Le film est constitué en grande partie d'images personnelles. Comment avez-vous pu mettre la main dessus?

Asif Kapadia: «Les amis et la famille d'Amy me les ont eux-mêmes proposées. J'ai fait de longues interviews de tous ceux qui l'ont connue de près. C'étaient des conversations très intenses, que je ne filmais pas, mais que j'enregistrais simplement avec un micro. J'éteignais aussi la lumière, car j'avais remarqué que les gens devenaient ainsi plus honnêtes et plus ouverts. C'était une sorte de thérapie pour eux, cela leur faisait visiblement du bien de parler d'Amy. Et à la fin de l'entretien, ils me disaient souvent qu'ils avaient encore, quelque part, une home video, un message voicemail ou quelques photos que je pouvais utiliser.»

Vous êtes donc parvenu à gagner leur confiance. Cela n'a pas dû être facile.

«Non. À ce moment-là, les proches d'Amy étaient toujours très en colère et blessés par sa mort. Et ils avaient peur en outre que des journalistes ou des cinéastes comme moi exploiteraient Amy, pour la énième fois. Mais je leur ai clairement expliqué d'emblée que je voulais montrer une autre Amy, une Amy que le grand public ne connaissait pas encore.»

Mitch, le père d'Amy, a lui aussi collaboré au film.
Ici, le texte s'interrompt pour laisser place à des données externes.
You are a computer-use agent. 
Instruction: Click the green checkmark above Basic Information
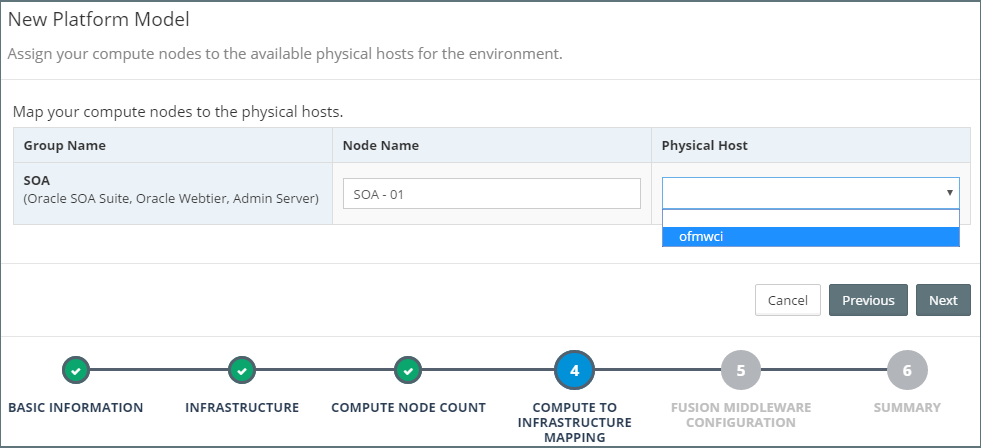coord(76,370)
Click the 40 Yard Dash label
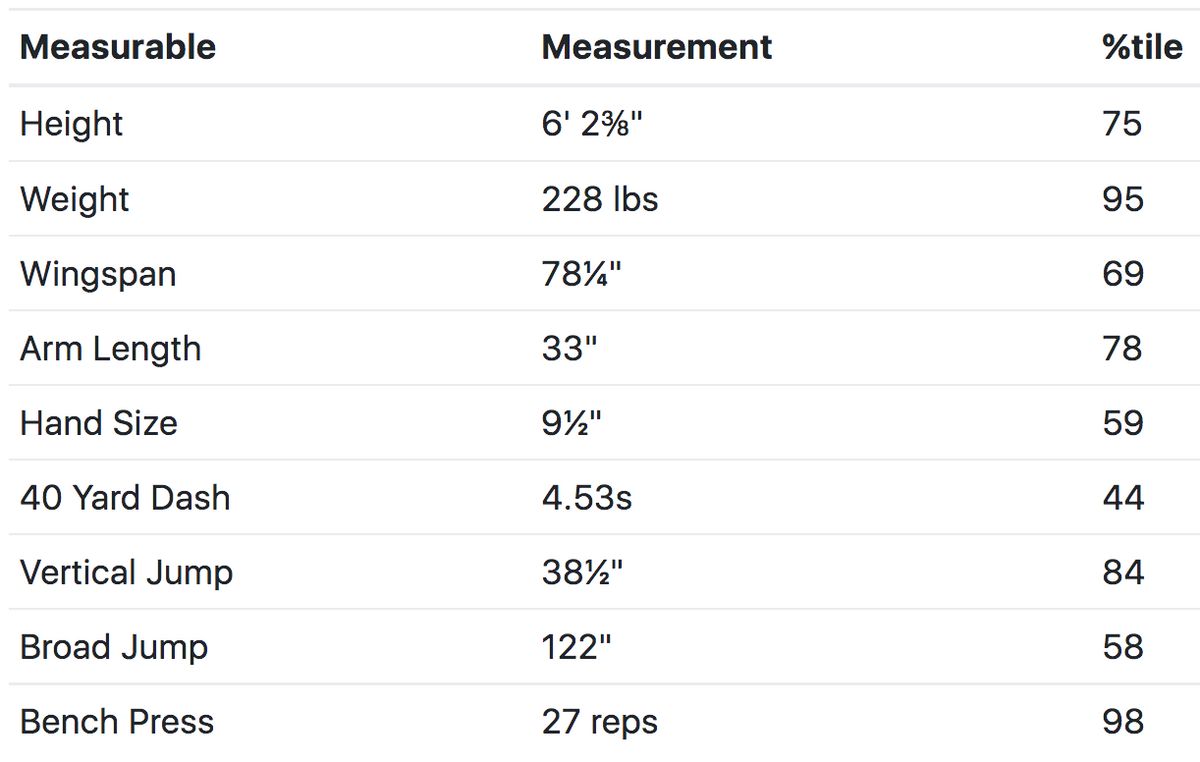The width and height of the screenshot is (1200, 762). [125, 498]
Et pourtant, il était fâché sur vous après coup. Il trouvait que vous l'aviez présentée comme la coupable.

«Je suis parti d'une page blanche: je ne connaissais ni Amy, ni son entourage. Je n'avais aucun préjugé. Ce que je montre, provient donc directement des interviews que j'ai faites. Le film montre surtout à quel point la vie d'Amy était compliquée. Elle n'allait pas bien, et beaucoup de gens autour d'elle ont pris des décisions qui n'étaient pas vraiment bénéfiques pour elle. En ce qui concerne Mitch: il suffit d'écouter les paroles de ‘Rehab'. Amy y dit littéralement que son père jugeait qu'il n'était pas nécessaire de l'envoyer dans un centre de désintoxication. Mais le film, au bout du compte, ne parle pas de Mitch. Le titre c'est ‘Amy', tout tourne autour d'elle. Et tous ceux qui voient le film, l'aiment. En tant que père, je me réjouirais surtout de cela.»

Les tabloïds britanniques n'ont pas non plus facilité la vie d'Amy. Plus elle allait mal, plus il y avait de paparazzis et de caméras de télévision à la suivre. À la longue, elle n'avait plus du tout de vie privée. Ne vous sentiez-vous pas mal à l'aise de plonger à nouveau dans sa vie privée?
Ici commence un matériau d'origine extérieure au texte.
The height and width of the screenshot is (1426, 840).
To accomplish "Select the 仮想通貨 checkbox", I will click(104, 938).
«Je ne voyais pas les choses ainsi. Je voulais, avec ce film, rétablir l'équilibre, montrer qui était vraiment Amy, loin des flashs des caméras. Les textes de ses chansons m'ont énormément aidé: je ne comprenais pas vraiment de quoi elles parlaient avant -peut-être que je n'écoutais pas assez bien-, mais en fait elles contiennent presque tout ce que vous devez savoir sur elle. Les chansons sont donc devenues mon fil conducteur lors du montage. Très révélatrices aussi étaient les images d'Amy petite fille. On y voit à quel point elle était incroyablement drôle et intelligente. On veut tout de suite devenir ami avec elle.»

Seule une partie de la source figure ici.